Content starts

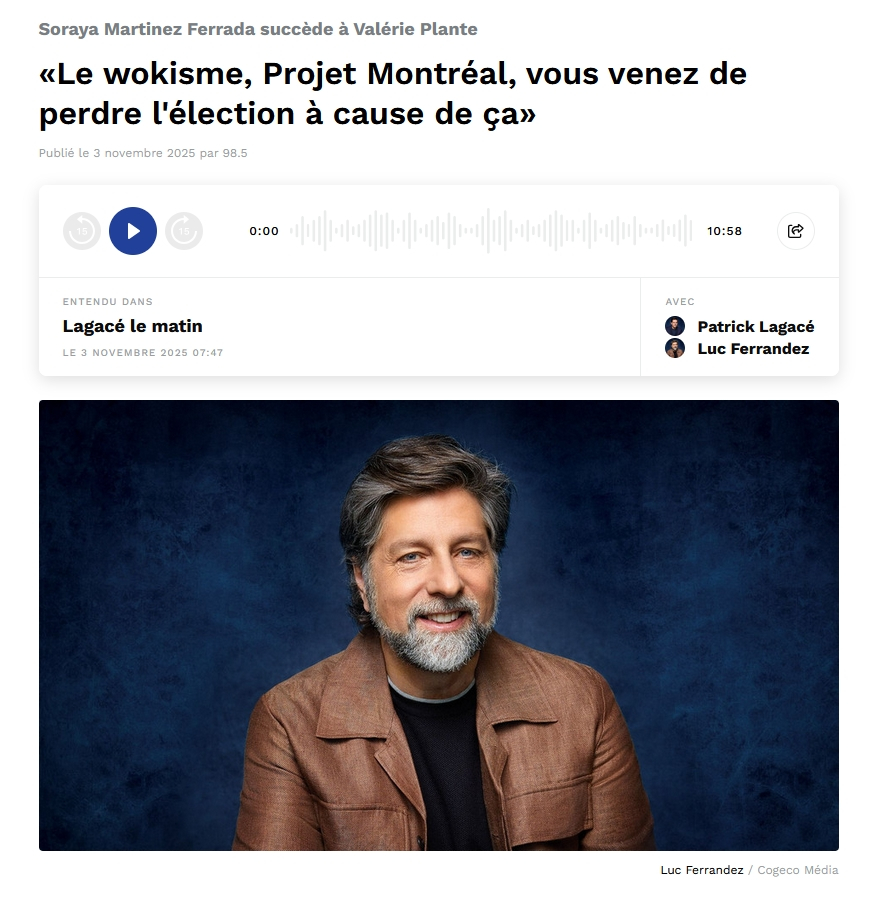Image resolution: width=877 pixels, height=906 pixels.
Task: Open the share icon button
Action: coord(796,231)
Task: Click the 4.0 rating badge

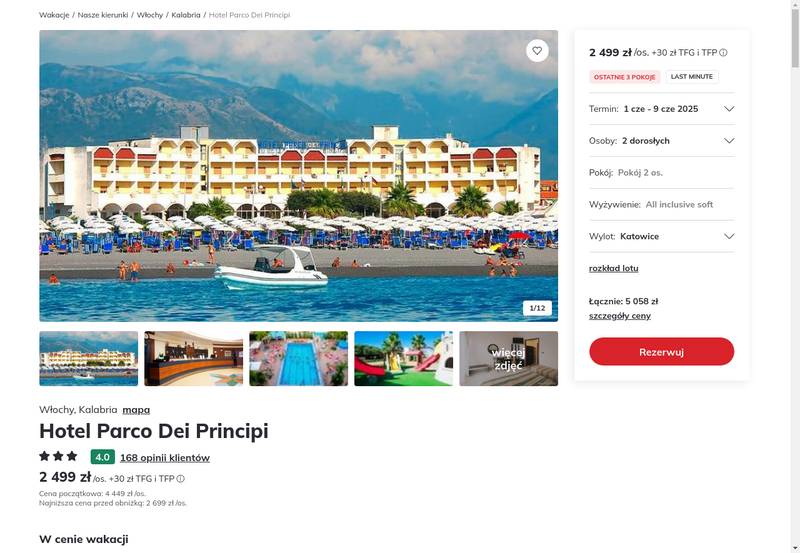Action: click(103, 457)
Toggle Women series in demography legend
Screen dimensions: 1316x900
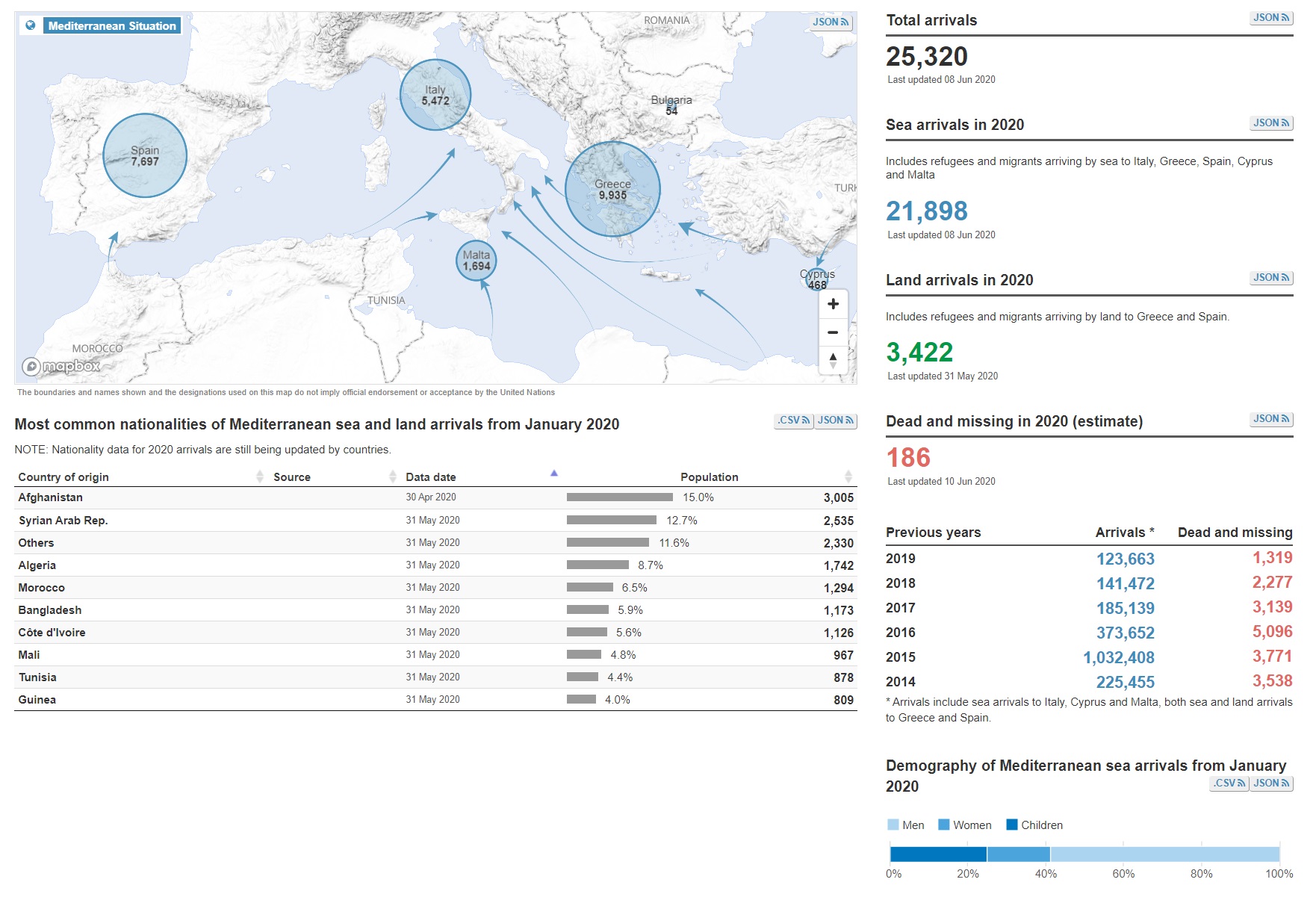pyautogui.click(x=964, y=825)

Content ends

#### What needs to be done:
Only the lines from the one with "Toggle Women series in demography legend" through the end of the data, both ends included, should be written out exactly, and no pictures should appear.

#### Result:
Toggle Women series in demography legend
Screen dimensions: 1316x900
pyautogui.click(x=964, y=825)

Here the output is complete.